+++ PASSAGE À LIRE +++

Le nouveau gouvernement reste donc composé de vingt-cinq ministères, avec la nomination de treize femmes à des postes stratégiques, comme Maite Nkoana-Mashabane au ministère chargé de la réforme agraire et du développement rural, qui devra gérer l’expropriation des terres sans compensation. Le processus a été lancé le 27 février, par un vote – 324 sur 400 députés, l’Alliance démocratique et Freedom Front Plus (Parti majoritairement Afrikaaner) s’y étant opposés, par l’Assemblée nationale, d’une motion présentée par le parti d’opposition EFF de Julius Malema et amendée par les députés de l’ANC. La motion appelle à la mise en place d’un comité ad hoc chargé d’examiner un amendement de la Constitution après consultation des législateurs, des universitaires, de la société civile et du public.

+++

**TRAVAIL DEMANDÉ**
Répondez aux questions suivantes à partir du passage sur le nouveau gouvernement :
(a) Combien de femmes ont été nommées à des postes stratégiques ?
(b) À quelle date le processus d'expropriation a-t-il été lancé ?
(c) Quel parti d'opposition a présenté la motion ?

+++ SEGMENT DE DONNÉES +++

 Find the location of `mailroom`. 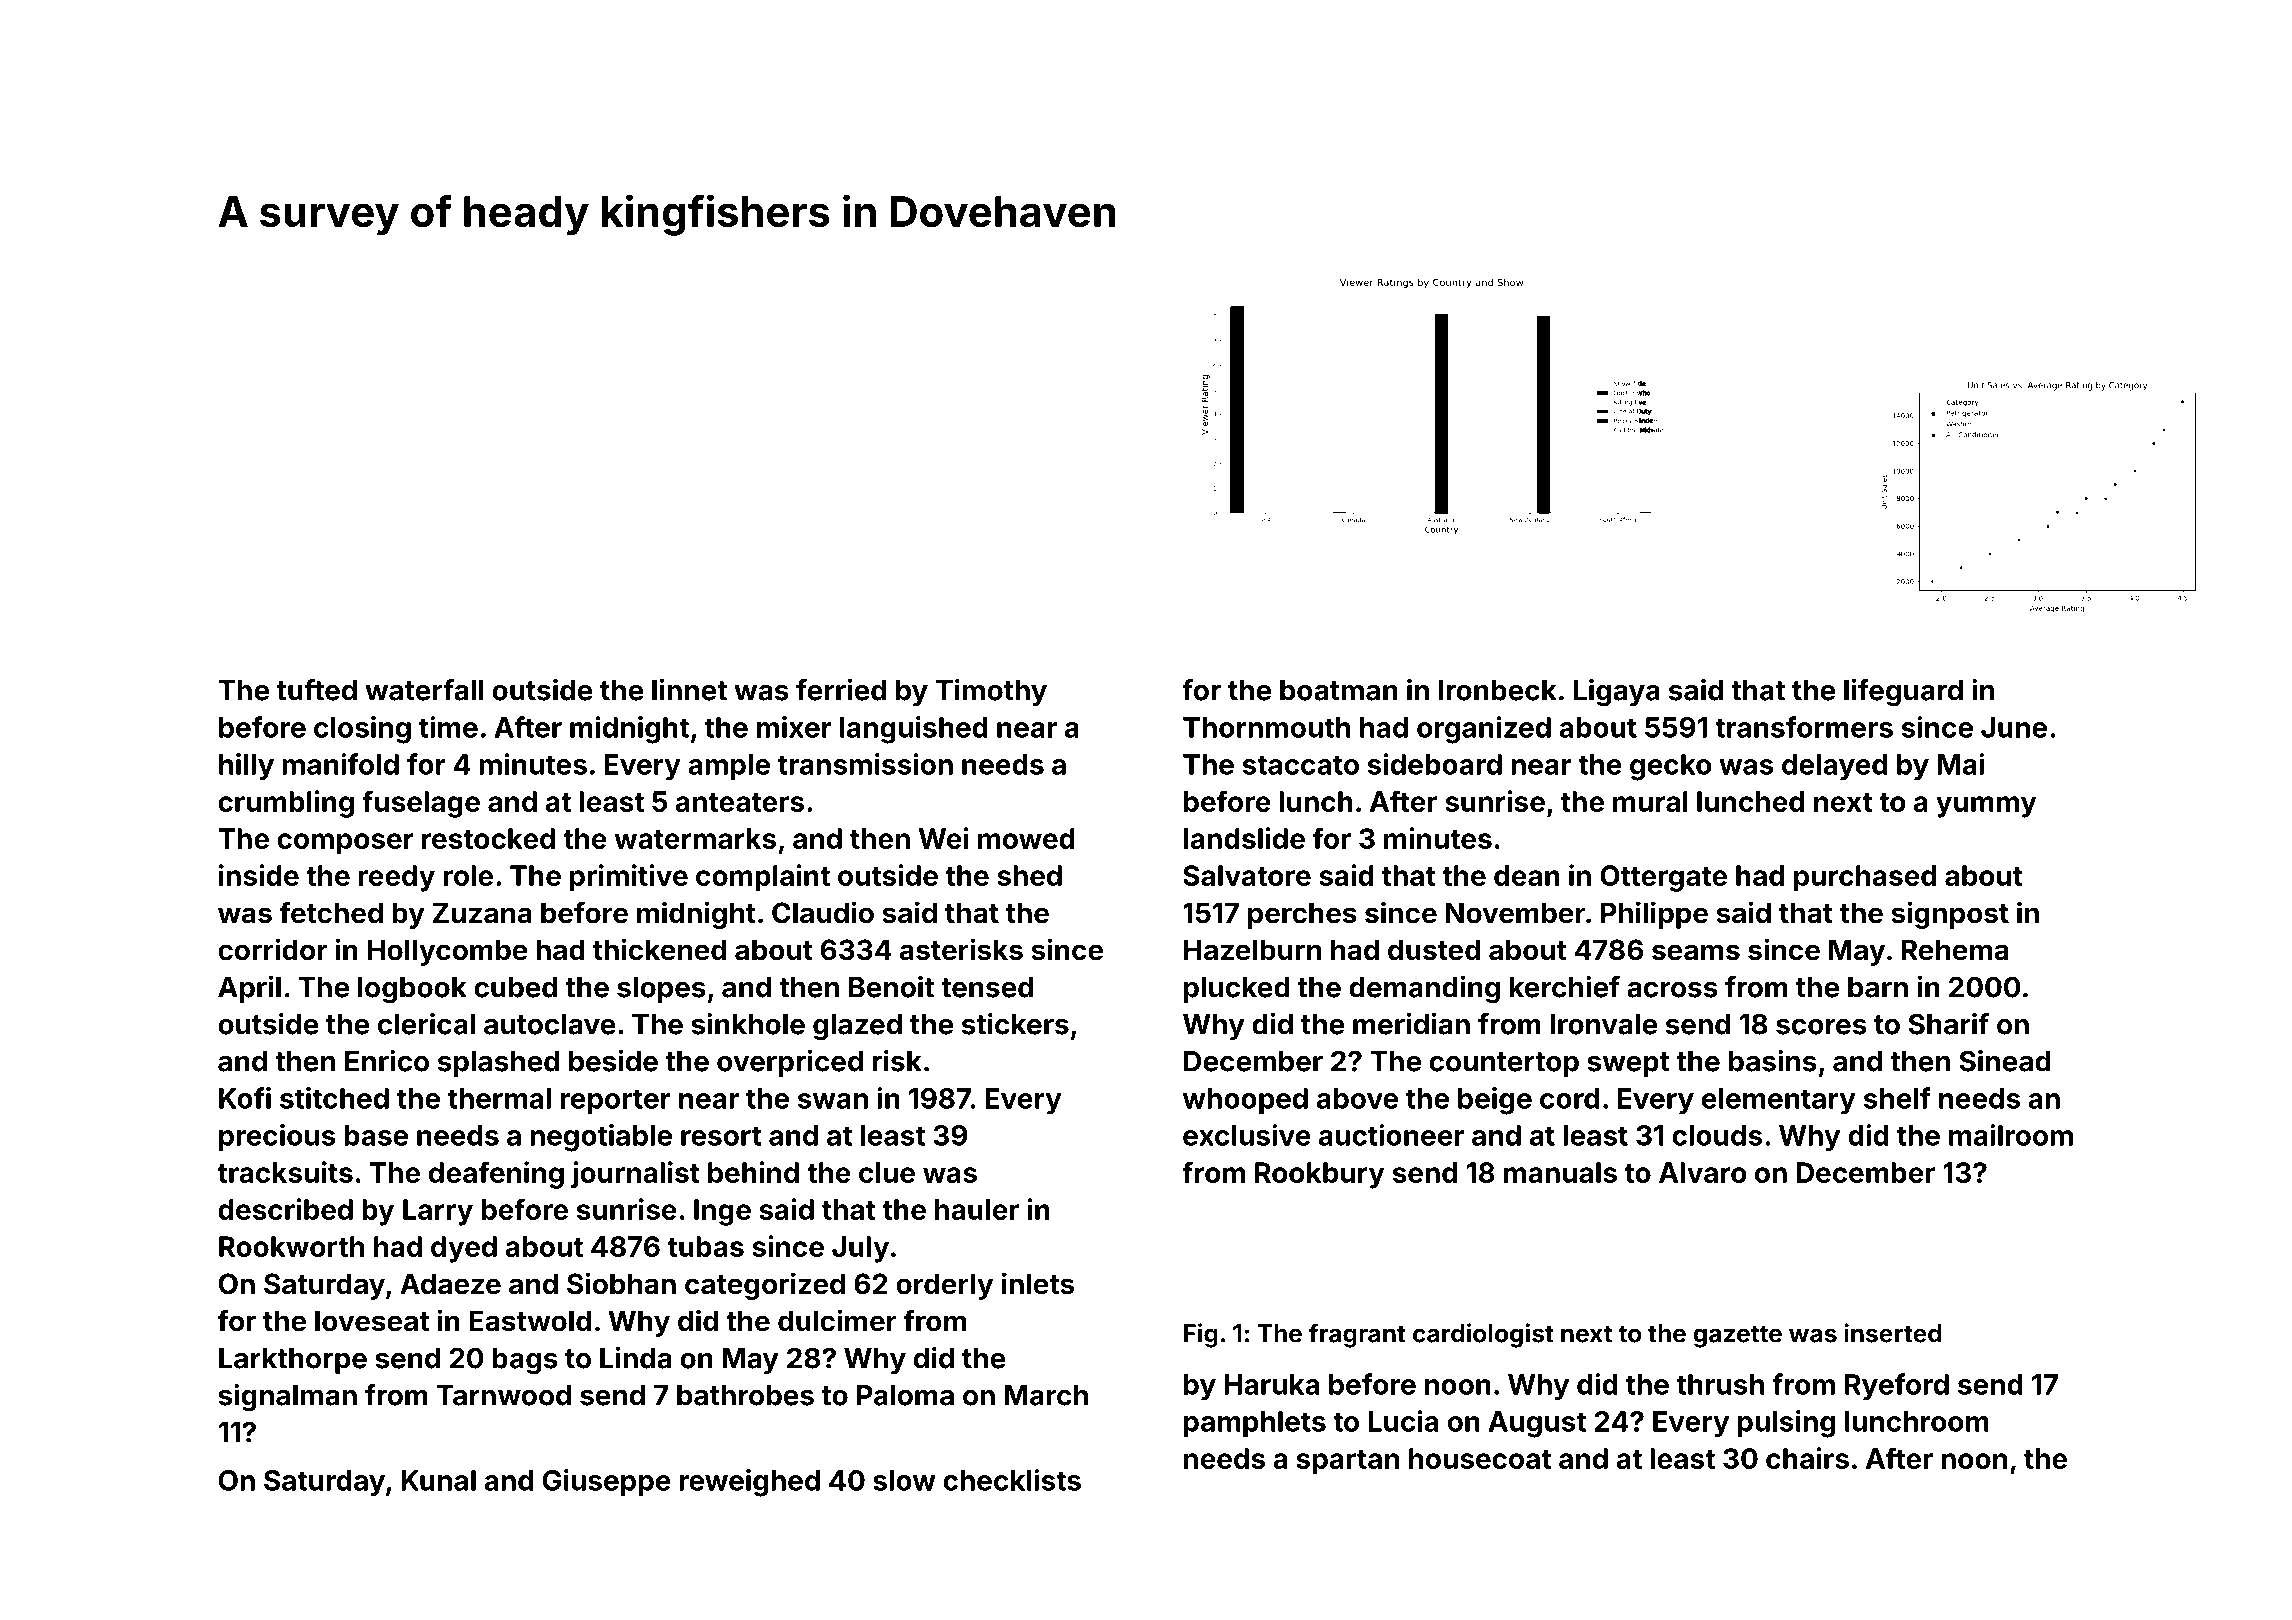

mailroom is located at coordinates (2011, 1135).
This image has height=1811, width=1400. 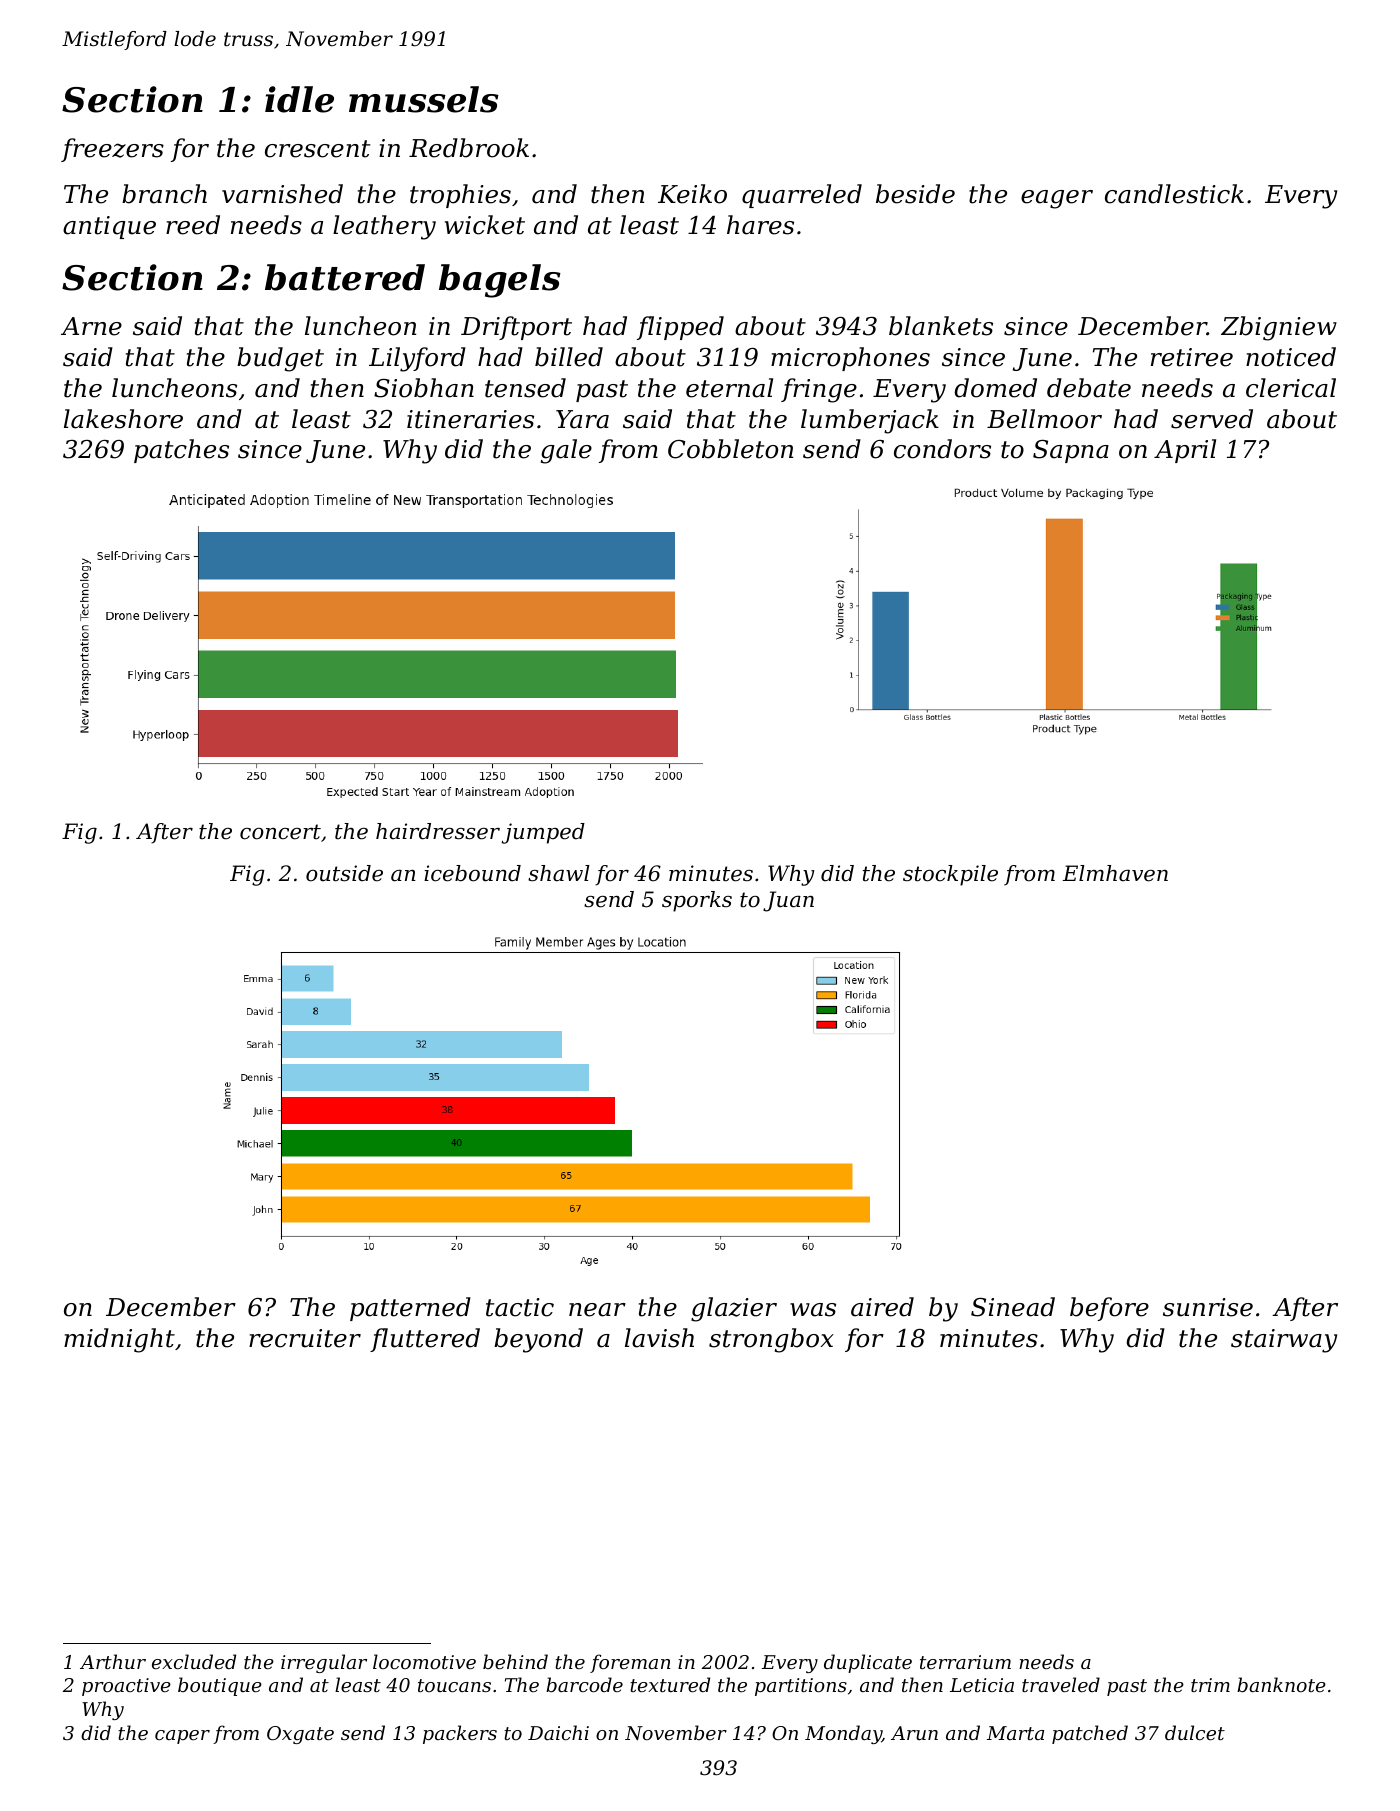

+++

**RÉSULTAT OBTENU**
(a) Treize femmes.
(b) Le 27 février.
(c) L'EFF de Julius Malema.